Collected data entries>
<<<<

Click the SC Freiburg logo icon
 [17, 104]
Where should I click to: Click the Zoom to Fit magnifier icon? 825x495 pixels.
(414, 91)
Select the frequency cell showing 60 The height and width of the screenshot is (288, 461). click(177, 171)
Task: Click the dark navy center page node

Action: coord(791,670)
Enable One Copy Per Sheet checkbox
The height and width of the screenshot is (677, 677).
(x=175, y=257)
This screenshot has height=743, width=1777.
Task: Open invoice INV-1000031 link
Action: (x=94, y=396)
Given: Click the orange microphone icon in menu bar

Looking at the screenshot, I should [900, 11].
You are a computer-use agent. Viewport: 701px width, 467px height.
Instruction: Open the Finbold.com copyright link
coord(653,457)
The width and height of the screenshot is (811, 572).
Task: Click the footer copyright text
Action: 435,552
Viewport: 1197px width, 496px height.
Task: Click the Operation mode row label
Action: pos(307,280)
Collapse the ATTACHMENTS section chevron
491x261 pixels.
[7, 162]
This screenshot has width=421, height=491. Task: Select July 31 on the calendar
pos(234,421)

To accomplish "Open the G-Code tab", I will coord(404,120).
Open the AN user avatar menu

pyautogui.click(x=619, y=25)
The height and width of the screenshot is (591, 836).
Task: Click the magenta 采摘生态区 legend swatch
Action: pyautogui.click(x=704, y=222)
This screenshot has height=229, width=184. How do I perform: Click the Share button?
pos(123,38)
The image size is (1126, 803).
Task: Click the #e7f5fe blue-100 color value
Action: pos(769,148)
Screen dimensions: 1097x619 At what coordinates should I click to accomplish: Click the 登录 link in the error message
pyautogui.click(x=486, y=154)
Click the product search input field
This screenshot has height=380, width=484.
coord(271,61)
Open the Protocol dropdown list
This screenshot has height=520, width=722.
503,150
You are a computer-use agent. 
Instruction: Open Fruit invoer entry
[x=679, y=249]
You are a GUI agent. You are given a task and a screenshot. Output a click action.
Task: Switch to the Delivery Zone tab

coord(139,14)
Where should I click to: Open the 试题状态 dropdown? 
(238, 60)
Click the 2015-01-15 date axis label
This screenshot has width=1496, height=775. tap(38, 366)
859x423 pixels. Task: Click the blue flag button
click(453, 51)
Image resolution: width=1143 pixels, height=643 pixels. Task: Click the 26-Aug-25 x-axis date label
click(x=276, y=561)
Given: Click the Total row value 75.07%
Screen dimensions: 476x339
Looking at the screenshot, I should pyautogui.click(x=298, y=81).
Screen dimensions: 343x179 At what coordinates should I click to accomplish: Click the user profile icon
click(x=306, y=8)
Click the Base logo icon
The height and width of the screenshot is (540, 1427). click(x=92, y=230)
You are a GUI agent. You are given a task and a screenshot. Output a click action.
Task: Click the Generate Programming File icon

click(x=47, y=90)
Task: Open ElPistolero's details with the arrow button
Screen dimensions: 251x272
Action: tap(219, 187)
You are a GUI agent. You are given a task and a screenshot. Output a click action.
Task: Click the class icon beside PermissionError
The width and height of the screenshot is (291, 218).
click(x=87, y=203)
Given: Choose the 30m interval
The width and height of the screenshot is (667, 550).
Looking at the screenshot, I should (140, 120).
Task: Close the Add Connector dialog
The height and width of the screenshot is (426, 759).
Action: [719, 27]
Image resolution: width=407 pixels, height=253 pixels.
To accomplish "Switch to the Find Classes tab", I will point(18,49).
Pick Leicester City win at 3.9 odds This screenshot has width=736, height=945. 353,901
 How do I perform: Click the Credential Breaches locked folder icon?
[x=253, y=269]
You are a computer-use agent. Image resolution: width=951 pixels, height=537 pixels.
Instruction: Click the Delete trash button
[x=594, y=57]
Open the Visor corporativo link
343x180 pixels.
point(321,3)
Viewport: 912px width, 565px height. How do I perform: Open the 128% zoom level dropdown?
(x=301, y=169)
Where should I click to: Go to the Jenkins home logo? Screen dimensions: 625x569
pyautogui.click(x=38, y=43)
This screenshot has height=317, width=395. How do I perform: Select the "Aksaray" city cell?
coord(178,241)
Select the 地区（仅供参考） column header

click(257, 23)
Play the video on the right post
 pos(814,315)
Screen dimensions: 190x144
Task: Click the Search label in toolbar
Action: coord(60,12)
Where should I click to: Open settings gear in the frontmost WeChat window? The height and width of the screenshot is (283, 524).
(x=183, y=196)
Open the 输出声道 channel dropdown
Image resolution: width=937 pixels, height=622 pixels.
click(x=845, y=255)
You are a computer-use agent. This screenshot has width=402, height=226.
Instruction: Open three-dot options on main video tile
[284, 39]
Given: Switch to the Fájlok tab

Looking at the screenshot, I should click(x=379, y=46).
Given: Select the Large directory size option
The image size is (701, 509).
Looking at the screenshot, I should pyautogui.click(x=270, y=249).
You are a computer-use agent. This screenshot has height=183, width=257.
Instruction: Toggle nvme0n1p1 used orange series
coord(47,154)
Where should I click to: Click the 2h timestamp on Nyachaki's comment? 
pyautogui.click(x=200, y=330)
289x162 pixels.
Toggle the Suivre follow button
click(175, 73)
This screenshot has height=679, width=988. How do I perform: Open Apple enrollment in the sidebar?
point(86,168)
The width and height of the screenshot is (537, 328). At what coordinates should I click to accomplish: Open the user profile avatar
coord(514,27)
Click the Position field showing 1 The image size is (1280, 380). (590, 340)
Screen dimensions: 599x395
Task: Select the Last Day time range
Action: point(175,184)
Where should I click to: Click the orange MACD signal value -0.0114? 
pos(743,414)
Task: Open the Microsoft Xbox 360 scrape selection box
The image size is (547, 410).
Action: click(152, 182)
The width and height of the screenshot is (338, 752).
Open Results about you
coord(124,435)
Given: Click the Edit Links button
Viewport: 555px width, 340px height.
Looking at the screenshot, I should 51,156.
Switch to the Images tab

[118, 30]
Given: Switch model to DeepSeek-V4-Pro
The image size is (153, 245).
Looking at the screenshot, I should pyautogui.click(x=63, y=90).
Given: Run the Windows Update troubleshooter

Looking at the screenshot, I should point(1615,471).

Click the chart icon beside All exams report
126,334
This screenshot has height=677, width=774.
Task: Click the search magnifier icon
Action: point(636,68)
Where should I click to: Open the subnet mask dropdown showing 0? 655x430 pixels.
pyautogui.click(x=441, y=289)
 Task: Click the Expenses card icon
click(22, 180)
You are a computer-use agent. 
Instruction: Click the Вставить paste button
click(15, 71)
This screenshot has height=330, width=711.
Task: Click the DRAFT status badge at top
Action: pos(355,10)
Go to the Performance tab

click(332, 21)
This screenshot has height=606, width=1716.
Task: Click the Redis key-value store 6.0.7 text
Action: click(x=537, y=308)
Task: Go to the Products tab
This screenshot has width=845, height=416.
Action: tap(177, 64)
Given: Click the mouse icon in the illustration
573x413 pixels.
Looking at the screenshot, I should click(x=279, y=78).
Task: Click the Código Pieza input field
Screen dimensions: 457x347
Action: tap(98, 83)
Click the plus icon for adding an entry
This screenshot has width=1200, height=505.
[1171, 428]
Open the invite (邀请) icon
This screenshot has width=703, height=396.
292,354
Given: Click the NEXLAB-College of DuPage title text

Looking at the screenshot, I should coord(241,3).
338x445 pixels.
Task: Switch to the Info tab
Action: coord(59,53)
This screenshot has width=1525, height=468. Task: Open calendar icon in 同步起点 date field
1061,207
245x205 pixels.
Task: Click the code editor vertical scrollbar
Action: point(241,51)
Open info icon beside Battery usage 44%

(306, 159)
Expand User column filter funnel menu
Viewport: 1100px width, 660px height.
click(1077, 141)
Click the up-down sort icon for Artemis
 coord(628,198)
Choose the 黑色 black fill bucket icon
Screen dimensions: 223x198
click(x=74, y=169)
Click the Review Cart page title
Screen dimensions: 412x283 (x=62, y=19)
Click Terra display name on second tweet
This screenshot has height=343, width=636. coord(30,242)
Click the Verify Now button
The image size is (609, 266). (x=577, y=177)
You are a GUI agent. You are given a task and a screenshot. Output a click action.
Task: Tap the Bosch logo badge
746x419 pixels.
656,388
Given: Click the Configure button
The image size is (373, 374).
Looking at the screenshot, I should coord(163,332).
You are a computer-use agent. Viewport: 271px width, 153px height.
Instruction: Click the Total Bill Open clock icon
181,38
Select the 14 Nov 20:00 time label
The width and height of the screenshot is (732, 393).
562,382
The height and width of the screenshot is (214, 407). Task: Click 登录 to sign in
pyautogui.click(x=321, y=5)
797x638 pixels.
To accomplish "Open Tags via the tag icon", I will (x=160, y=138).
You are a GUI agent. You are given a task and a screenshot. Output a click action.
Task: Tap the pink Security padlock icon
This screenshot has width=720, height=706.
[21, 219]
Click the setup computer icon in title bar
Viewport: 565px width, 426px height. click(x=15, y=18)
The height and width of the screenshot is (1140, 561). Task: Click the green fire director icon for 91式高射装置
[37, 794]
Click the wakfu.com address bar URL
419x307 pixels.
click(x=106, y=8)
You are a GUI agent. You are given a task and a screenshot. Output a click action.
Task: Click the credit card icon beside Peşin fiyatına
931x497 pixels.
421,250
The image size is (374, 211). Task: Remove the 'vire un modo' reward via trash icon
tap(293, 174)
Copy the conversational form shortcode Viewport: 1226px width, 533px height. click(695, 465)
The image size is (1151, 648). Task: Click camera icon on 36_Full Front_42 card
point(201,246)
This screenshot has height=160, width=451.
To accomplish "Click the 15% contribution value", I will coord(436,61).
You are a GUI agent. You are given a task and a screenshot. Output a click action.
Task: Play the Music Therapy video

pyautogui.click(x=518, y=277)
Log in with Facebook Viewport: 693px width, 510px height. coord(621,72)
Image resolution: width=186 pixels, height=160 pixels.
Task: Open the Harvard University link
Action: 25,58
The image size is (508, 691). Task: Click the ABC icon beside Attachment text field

>>>>

YOUR OBJECTIVE> Please output an exact copy of the lines above, from the opening line of the data down to the line that contains "Enable One Copy Per Sheet checkbox".

RESPONSE AREA>
Click the SC Freiburg logo icon
 [17, 104]
Where should I click to: Click the Zoom to Fit magnifier icon? 825x495 pixels.
(414, 91)
Select the frequency cell showing 60 The height and width of the screenshot is (288, 461). click(177, 171)
Task: Click the dark navy center page node

Action: coord(791,670)
Enable One Copy Per Sheet checkbox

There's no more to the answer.